Nevertheless, while the Court granted the order of attachment, Judge Scheindlin denied the request for continuous service and appointment of a special process server. The result is that if the plaintiff wishes to pursue its attachment of an EFT, it will have to station a Marshal at each of the banks which might be involved in a transfera very costly proposition, even if the Marshals agree, which is unlikelyand have the attachment papers served again and again throughout the day.
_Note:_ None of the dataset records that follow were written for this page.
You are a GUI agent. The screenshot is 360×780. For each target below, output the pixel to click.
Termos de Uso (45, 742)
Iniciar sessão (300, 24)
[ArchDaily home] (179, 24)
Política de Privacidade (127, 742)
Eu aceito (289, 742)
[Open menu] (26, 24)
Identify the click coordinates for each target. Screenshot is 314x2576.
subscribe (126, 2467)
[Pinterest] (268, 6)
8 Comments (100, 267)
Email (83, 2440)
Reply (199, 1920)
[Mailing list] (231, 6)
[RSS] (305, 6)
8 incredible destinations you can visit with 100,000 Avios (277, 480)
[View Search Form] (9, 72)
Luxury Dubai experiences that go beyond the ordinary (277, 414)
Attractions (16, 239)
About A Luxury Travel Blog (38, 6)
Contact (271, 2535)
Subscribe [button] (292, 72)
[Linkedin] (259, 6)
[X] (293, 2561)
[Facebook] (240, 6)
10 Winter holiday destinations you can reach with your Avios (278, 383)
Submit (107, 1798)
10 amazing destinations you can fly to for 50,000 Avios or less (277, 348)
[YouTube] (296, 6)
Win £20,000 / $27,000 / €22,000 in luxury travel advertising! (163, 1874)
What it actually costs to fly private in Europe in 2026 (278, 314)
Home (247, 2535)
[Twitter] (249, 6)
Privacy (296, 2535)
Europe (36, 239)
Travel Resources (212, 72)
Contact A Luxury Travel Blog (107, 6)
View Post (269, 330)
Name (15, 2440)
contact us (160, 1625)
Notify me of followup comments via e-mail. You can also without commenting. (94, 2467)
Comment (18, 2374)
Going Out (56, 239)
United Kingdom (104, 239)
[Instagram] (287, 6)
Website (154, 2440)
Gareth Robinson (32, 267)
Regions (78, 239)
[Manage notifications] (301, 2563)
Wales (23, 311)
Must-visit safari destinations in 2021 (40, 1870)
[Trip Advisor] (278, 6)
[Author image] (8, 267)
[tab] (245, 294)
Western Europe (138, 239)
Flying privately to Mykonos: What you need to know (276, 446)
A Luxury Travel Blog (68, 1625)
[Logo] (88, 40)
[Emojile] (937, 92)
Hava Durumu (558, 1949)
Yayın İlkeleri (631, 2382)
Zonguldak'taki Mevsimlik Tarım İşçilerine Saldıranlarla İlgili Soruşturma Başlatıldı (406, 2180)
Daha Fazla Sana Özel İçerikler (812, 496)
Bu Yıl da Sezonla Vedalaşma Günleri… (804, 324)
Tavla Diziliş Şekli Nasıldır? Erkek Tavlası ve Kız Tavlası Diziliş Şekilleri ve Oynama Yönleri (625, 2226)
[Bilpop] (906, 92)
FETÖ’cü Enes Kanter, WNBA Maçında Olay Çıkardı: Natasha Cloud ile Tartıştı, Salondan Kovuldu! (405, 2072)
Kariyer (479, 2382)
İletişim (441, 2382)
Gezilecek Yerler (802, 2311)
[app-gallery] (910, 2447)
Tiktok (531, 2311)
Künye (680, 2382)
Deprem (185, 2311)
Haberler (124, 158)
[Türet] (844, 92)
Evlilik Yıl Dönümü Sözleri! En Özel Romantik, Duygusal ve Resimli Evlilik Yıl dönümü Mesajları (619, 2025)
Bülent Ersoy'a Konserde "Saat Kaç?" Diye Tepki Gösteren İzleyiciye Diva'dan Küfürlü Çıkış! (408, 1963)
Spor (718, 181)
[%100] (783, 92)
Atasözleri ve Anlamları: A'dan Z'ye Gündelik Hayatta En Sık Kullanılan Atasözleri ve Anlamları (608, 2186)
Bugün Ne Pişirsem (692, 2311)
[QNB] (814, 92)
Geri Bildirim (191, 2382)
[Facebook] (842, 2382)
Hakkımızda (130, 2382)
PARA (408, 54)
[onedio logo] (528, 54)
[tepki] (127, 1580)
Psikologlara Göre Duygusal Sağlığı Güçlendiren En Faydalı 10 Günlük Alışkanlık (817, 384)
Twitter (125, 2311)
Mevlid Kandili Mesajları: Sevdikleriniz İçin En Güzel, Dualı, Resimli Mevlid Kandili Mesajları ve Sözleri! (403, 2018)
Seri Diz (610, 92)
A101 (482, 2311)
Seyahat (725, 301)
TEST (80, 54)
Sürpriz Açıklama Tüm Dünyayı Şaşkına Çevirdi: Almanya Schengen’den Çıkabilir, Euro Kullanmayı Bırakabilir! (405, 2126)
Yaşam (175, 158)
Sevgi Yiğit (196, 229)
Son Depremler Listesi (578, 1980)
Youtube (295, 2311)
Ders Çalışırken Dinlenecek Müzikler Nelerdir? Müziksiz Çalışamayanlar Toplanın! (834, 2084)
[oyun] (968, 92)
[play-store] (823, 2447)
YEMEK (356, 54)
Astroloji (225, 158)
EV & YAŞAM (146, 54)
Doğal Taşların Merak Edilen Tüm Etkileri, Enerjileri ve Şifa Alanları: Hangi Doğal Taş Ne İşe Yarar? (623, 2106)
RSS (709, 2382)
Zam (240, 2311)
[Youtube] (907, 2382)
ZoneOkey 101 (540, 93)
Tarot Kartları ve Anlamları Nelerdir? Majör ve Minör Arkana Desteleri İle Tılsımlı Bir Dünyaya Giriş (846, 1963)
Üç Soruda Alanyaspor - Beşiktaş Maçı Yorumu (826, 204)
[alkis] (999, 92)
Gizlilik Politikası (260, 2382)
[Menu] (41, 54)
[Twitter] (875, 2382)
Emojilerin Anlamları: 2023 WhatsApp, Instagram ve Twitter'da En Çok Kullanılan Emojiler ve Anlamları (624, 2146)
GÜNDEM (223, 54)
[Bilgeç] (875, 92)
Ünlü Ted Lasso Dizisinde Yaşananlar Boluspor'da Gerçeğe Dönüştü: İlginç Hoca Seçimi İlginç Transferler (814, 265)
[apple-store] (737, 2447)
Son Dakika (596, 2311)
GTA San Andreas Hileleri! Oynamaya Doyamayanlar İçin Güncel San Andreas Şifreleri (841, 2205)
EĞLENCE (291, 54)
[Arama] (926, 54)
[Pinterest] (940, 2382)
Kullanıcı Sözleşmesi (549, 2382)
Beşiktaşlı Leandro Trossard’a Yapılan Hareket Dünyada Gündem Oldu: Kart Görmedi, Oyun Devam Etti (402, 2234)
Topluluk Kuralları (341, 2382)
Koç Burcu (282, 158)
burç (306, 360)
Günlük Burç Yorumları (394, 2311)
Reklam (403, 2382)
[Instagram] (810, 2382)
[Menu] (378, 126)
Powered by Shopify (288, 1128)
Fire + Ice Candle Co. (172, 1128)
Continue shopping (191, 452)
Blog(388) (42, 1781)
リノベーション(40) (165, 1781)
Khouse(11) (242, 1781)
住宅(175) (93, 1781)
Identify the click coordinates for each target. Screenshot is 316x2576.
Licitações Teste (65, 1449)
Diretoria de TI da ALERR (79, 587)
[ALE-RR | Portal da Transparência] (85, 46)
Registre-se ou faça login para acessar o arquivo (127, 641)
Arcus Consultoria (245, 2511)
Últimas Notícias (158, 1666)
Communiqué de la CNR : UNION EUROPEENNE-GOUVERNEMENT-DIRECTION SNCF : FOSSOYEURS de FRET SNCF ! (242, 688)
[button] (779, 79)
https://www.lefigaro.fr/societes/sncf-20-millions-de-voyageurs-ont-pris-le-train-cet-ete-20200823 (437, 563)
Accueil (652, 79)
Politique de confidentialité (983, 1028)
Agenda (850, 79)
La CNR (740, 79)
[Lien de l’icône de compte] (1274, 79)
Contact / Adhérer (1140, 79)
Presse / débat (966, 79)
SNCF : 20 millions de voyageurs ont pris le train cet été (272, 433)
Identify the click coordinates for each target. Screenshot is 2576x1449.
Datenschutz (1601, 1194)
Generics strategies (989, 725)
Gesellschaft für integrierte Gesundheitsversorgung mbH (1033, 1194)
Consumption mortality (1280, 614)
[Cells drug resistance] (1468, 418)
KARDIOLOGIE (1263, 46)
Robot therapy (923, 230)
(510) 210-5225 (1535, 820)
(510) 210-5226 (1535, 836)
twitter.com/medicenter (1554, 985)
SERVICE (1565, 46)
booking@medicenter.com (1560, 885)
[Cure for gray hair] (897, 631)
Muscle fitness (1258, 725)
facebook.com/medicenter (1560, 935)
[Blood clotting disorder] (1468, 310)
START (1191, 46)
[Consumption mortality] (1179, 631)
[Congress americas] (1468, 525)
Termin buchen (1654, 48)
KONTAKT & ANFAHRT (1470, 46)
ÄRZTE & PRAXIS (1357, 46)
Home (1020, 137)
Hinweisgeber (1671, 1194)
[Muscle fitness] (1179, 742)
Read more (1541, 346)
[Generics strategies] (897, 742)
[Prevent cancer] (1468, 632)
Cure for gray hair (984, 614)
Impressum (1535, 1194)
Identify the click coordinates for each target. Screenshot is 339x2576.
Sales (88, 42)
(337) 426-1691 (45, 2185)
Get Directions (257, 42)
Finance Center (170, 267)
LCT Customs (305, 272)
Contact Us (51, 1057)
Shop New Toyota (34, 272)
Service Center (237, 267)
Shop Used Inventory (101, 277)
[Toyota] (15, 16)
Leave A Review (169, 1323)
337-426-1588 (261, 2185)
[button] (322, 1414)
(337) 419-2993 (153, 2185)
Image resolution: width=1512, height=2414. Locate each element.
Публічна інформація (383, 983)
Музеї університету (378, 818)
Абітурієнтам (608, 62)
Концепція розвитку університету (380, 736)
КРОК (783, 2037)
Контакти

Even if the plaintiff went to such lengths, such an exercise is likely to be fruitless.
The outcome in Cala Rosa is surprising and especially significant because Judge Scheindlin had previously taken an expansive view of Rule B and issued some of the most influential decisions on continuous service, leading to its adoption as the prevailing practice.3
In departing from her earlier rulings, especially her previous reading of Reibor, Judge Scheindlin gave much greater weight to the burden attachments of EFTs place on banks. If this ruling is followed by other judges or endorsed by the United States Court of Appeals for the Second Circuit, EFTs will be subject to attachment only if banks elect to consent to continuous service. Such consent is unlikely because banks would be concerned about breaching duties to their customers.
While this decision stands alone at the moment, other judges may well agree with its reasoning, especially because the recent proliferation of Rule B attachments has strained the resources of the federal court sitting in Manhattan.4Cala Rosa is therefore bad news for claimants, but good news for banks.
1Reibor International Limited v. Cargo Carriers (KACZ-CO.) Limited, 759 F.2d 262 (2d Cir. 1985).
2Cala Rosa Marine Co. v. Sucres et Deneres Group, 09 Civ. 425 (SAS), 2009 U.S. Dist. LEXIS 7934 (S.D.N.Y. Feb. 4, 2009).
3 See, e.g., Consub Delaware LLC v. Schahin Engenharia Limitada, 476 F. Supp. 2d 305, 311 (S.D.N.Y. 2007), aff'd 543 F.3d 104 (2008) (holding that EFTs were attachable as they passed through intermediary banks); Ullises Shipping Corp. v. FAL Shipping Co. Ltd., 415 F. Supp. 2d 318, 328 (S.D.N.Y. 2006), overruled on other grounds by Aqua Stoli, 460 F.3d 434, 446 (2d Cir. 2006) (holding that '[s]ome provision for continuous service is required to allow attachment of EFTs without significant disruption to financial institutions'). In fact, the court in DSND Subsea AS v. Oceanografia, S.A. de CV, 569 F. Supp. 2d 339, 345-48 (S.D.N.Y. 2008), relied heavily on Judge Scheindlin's ruling in Ullises in upholding continuous service.
4 While maritime cases were only 10% of the Southern District's civil docket at the beginning of 2008, they now constitute over 30% of new filings.